Provided text ▸
● ● ● ●

Yeah, it's actually one of my little costume jewelry rings. (I don't ever wear it--it sits in a mini display case with a couple other miniatures. ) 

Morla was an absolute sweetheart when I set it up, too. I wasn't sure she'd even let me. But she was just chillin' next to me on her pet heat pad, and as I read Techno's good news, I got the idea for props. Lol

She just looked at me like, "What are you doing....???" (If she'd had cat ears, I swear they'd have been airplaned!) I snapped a few pics, and she got up, knocking all asunder! ?


----------



## TechnoCheese (Feb 24, 2020)

Man, I’m a little late to the party!
Thank you so much! I think Pancake will join too


----------



## Sa Ga (Feb 24, 2020)

TechnoCheese said:


> Man, I’m a little late to the party!
> Thank you so much! I think Pancake will join too
> View attachment 286823


I LOVE ❤LOVE❤LOVE❤ it!!! Adore the hat! How is Curtis doing?


----------



## Sa Ga (Feb 24, 2020)

Toddrickfl1 said:


> It's a celebration
> View attachment 286784
> View attachment 286785
> View attachment 286786


I love that top pic! He looks so, "Oh, hey! Top o' the mornin' to ya!" Such an expressive face!


----------



## Sa Ga (Feb 24, 2020)

● ● ● ●

Dataset content ▸
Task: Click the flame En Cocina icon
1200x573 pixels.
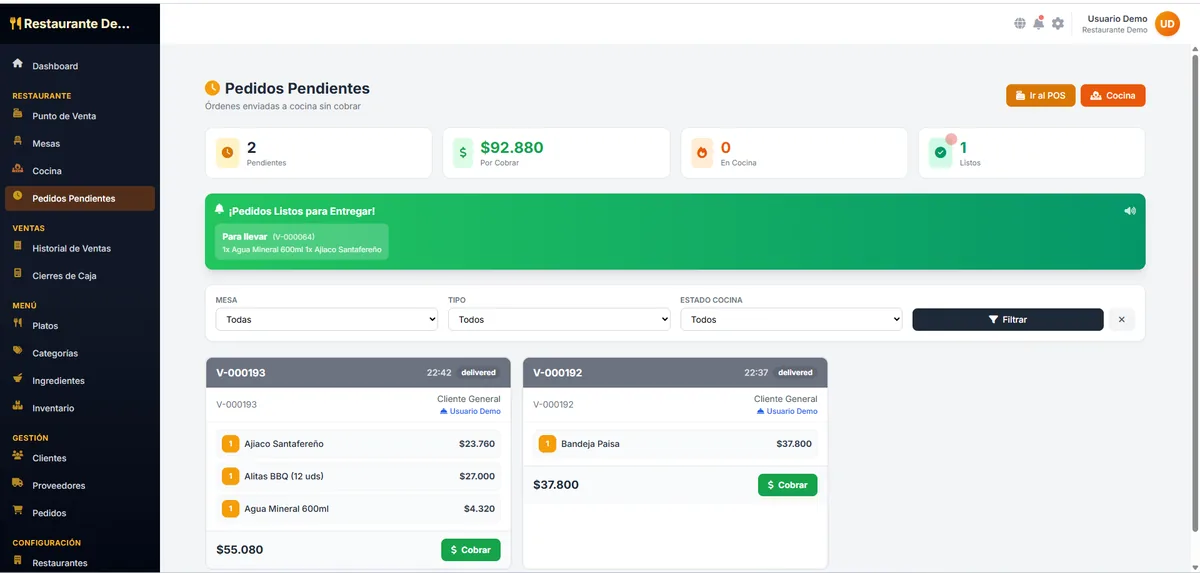Action: click(x=702, y=153)
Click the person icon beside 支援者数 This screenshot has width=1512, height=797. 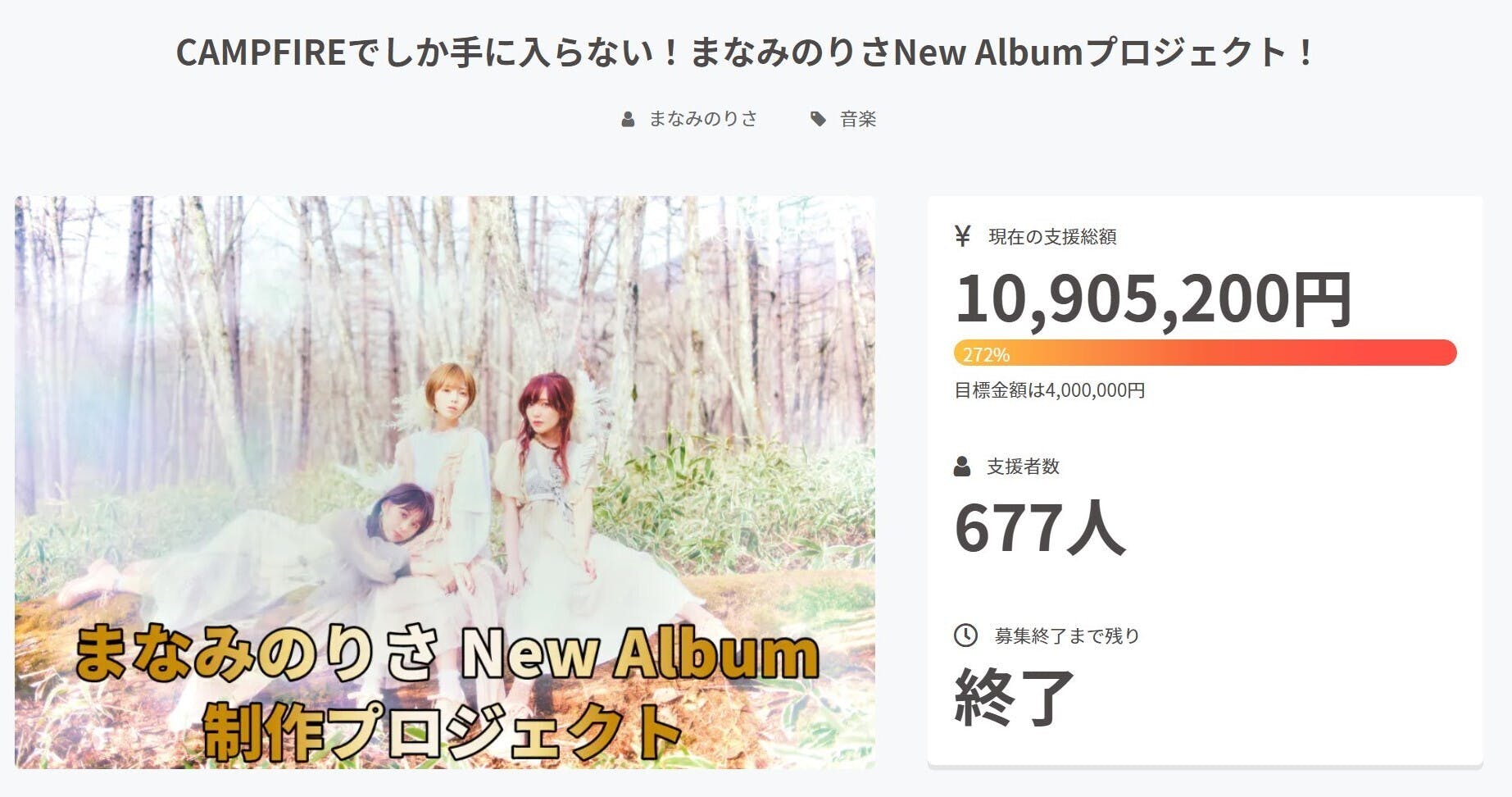pos(962,467)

● ● ● ●

Goal of the exercise ▸ Rewrite the stretch of the forum thread from "Yeah, it's actually" through "TechnoCheese (Feb 24, 2020)", replacing "pics" with "photos".

Answer to this problem ▸
Yeah, it's actually one of my little costume jewelry rings. (I don't ever wear it--it sits in a mini display case with a couple other miniatures. ) 

Morla was an absolute sweetheart when I set it up, too. I wasn't sure she'd even let me. But she was just chillin' next to me on her pet heat pad, and as I read Techno's good news, I got the idea for props. Lol

She just looked at me like, "What are you doing....???" (If she'd had cat ears, I swear they'd have been airplaned!) I snapped a few photos, and she got up, knocking all asunder! ?


----------



## TechnoCheese (Feb 24, 2020)